● Information:
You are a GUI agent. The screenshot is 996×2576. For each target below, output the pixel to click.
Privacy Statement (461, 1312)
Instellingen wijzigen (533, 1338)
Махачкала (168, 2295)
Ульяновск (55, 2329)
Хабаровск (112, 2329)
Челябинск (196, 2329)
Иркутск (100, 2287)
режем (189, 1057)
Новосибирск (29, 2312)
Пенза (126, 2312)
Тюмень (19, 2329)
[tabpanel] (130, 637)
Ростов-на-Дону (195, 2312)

● Task objective:
A reply should hold exactly the lines from the one containing "Ульяновск (55, 2329)" through the end of the data above, nothing more.

● Response to the task:
Ульяновск (55, 2329)
Хабаровск (112, 2329)
Челябинск (196, 2329)
Иркутск (100, 2287)
режем (189, 1057)
Новосибирск (29, 2312)
Пенза (126, 2312)
Тюмень (19, 2329)
[tabpanel] (130, 637)
Ростов-на-Дону (195, 2312)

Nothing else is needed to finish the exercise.